*TEXT SHOWN*
* * * *

Whistling Leaves
When I was taught about how plants create their own energy as a child, I thought it was cool they didn’t have to hunt or grow their own food — but mostly it was a bit boring. The plants don’t move (or so I thought), and the diagrams of the plant with the sun in the corner and all the arrows pointing to oxygen and such was something I had to learn for a test, but it didn’t really get me thinking about how amazing of a process this was. The same thing, albeit a much more difficult version, happened in college. Having to learn the steps of the light and dark reactions of photosynthesis was an absolute nightmare, but at least these lessons taught me how astoundingly complicated photosynthesis is (which, if you want to befuddle yourself, I highly recommended researching). Now, you may be wondering, with such a whimsical title, why am I going on about my struggles with basic science?
The reason is it took a second go at botany to have a teacher that showed a big pair of green lips moving up and down to the class. No, he wasn’t a quirky professor with an affinity towards green lipstick. He had a way of teaching that delved deeper than the textbook and must have known even the most distracted of students like to watch stuff move. Thus, the lips in question were on the leaf of a plant. These pores, called stomata, enable the plant to suck in carbon dioxide and release oxygen. Why on earth did nobody teach me about stomata until college? Watching the actual process of the guard cells opening and closing the holes was much more interesting and enlightening than static pictures of leaves and arrows.

* * * *

Stored items
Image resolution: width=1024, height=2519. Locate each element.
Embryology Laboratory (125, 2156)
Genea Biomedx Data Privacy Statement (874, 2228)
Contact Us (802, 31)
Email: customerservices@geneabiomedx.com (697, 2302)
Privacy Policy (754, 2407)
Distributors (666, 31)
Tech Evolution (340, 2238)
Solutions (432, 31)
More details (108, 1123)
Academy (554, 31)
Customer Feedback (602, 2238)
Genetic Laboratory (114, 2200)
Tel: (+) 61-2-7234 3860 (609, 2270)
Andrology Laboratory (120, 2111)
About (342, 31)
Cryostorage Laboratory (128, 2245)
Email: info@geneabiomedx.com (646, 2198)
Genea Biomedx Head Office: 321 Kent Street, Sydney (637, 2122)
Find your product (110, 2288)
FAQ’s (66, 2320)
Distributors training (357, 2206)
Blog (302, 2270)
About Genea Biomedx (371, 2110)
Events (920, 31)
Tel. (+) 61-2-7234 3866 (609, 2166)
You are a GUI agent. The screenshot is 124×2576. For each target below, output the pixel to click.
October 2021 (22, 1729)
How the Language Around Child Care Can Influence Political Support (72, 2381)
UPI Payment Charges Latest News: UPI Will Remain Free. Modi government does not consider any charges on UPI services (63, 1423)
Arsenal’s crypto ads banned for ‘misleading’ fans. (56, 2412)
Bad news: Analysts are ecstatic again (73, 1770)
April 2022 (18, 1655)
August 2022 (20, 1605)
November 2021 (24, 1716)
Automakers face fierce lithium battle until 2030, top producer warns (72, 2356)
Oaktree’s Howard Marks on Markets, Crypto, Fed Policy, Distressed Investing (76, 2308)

* * * *

*QUESTIONS TO ANSWER*
1/ In the piece about whistling leaves, what two things do stomata let a plant do?
2/ Quote the stretch of the whistling leaves piece from "The reason is" through "leaves and arrows.".
3/ Why, according to the whistling leaves piece, did the college botany teacher show the class a leaf's pores moving like a pair of green lips?

*SOLUTION SET*
1/ They let the plant suck in carbon dioxide and release oxygen.

2/
The reason is it took a second go at botany to have a teacher that showed a big pair of green lips moving up and down to the class. No, he wasn’t a quirky professor with an affinity towards green lipstick. He had a way of teaching that delved deeper than the textbook and must have known even the most distracted of students like to watch stuff move. Thus, the lips in question were on the leaf of a plant. These pores, called stomata, enable the plant to suck in carbon dioxide and release oxygen. Why on earth did nobody teach me about stomata until college? Watching the actual process of the guard cells opening and closing the holes was much more interesting and enlightening than static pictures of leaves and arrows.

3/ His teaching went deeper than the textbook. He must have known that even the most distracted students like to watch things move.